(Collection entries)
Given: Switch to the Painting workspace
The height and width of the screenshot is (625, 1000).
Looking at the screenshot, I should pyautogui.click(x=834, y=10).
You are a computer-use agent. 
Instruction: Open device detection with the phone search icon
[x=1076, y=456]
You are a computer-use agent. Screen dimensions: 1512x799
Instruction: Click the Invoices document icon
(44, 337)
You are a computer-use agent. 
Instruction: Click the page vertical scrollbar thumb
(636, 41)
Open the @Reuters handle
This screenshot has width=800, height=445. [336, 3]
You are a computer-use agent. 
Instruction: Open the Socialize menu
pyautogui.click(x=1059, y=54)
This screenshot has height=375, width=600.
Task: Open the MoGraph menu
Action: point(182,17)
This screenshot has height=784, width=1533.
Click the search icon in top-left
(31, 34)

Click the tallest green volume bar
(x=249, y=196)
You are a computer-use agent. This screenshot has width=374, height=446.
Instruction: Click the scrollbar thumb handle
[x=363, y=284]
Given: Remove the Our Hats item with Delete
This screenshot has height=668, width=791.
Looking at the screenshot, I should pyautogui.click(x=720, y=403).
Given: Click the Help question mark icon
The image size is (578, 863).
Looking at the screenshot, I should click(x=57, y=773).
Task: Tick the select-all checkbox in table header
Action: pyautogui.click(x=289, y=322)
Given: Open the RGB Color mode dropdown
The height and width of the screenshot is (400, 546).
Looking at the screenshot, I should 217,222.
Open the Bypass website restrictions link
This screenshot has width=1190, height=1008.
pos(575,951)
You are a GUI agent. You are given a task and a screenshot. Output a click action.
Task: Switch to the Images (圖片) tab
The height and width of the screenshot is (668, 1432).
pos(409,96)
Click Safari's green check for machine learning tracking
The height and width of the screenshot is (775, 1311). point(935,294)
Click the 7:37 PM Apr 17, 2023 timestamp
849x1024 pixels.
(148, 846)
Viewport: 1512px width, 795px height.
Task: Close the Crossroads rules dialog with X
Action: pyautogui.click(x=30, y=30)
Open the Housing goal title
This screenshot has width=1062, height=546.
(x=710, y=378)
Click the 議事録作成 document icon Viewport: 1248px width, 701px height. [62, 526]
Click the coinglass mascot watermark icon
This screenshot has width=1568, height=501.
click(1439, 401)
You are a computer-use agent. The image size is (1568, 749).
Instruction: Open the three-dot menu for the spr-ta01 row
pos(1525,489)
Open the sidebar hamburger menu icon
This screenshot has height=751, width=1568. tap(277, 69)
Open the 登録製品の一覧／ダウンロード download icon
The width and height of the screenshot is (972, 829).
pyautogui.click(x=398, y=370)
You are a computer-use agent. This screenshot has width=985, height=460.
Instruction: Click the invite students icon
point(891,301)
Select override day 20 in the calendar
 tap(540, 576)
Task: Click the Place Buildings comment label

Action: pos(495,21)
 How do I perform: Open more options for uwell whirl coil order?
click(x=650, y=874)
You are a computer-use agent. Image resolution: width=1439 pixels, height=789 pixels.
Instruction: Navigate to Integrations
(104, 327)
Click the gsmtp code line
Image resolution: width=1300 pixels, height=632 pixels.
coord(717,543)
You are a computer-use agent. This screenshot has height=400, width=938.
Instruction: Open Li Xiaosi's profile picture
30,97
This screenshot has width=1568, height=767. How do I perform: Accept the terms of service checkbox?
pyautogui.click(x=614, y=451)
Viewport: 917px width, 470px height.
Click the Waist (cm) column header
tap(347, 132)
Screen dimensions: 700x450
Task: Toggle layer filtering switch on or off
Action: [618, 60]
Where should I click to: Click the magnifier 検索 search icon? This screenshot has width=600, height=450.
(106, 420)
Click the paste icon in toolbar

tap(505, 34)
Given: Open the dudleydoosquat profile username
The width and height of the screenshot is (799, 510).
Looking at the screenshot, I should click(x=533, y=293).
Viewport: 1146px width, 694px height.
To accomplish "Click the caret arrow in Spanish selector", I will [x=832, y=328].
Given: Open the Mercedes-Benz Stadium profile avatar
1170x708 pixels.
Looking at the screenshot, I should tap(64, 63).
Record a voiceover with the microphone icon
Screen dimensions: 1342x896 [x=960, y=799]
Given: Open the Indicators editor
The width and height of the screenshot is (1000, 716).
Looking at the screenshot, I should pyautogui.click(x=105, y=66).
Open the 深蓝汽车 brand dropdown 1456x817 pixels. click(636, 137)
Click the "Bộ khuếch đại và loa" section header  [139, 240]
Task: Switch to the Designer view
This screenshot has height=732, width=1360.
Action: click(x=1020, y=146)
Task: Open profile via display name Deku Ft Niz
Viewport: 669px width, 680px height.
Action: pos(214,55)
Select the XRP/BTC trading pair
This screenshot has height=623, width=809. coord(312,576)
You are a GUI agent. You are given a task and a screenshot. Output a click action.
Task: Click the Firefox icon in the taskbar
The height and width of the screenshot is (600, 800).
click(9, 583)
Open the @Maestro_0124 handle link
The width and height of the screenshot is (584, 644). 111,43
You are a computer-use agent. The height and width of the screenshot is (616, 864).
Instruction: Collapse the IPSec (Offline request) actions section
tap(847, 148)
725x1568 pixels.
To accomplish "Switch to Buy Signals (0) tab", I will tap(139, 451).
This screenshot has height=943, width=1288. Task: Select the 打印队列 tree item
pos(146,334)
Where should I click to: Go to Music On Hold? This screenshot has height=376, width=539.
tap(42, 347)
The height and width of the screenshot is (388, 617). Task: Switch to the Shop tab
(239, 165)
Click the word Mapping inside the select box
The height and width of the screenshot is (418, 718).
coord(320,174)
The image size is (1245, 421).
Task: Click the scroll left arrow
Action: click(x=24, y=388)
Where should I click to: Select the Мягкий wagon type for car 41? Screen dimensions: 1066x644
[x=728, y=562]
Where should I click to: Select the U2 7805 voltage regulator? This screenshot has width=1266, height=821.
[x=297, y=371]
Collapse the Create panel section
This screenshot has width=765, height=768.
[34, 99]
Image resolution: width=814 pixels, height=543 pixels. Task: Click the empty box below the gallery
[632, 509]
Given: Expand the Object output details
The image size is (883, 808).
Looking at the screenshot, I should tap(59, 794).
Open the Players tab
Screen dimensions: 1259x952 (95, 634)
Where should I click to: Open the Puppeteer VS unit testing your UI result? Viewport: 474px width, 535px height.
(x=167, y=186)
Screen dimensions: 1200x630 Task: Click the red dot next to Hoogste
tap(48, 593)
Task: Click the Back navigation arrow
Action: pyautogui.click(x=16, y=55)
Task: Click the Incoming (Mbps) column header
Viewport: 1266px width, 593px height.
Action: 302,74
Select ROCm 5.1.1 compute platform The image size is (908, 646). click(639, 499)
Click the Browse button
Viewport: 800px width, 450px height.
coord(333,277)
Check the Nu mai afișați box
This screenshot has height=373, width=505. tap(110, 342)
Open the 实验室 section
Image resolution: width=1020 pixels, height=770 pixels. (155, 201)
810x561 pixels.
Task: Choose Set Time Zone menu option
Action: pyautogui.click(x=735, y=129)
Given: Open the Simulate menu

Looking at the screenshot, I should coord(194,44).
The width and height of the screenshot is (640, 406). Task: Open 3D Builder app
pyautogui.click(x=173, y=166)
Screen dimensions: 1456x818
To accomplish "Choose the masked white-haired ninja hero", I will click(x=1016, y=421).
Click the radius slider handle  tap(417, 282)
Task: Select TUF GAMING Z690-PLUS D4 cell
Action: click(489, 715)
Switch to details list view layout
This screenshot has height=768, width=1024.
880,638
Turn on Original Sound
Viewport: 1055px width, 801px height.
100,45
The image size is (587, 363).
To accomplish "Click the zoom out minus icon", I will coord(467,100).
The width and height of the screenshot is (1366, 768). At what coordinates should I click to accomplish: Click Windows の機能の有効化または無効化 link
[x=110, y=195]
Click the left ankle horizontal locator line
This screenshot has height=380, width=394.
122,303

ASSIGNMENT: The job here is to find each line above with the word "will" and copy it.

RESPONSE:
To accomplish "Click the caret arrow in Spanish selector", I will [x=832, y=328].
To accomplish "Switch to Buy Signals (0) tab", I will tap(139, 451).
To accomplish "Choose the masked white-haired ninja hero", I will click(x=1016, y=421).
To accomplish "Click the zoom out minus icon", I will coord(467,100).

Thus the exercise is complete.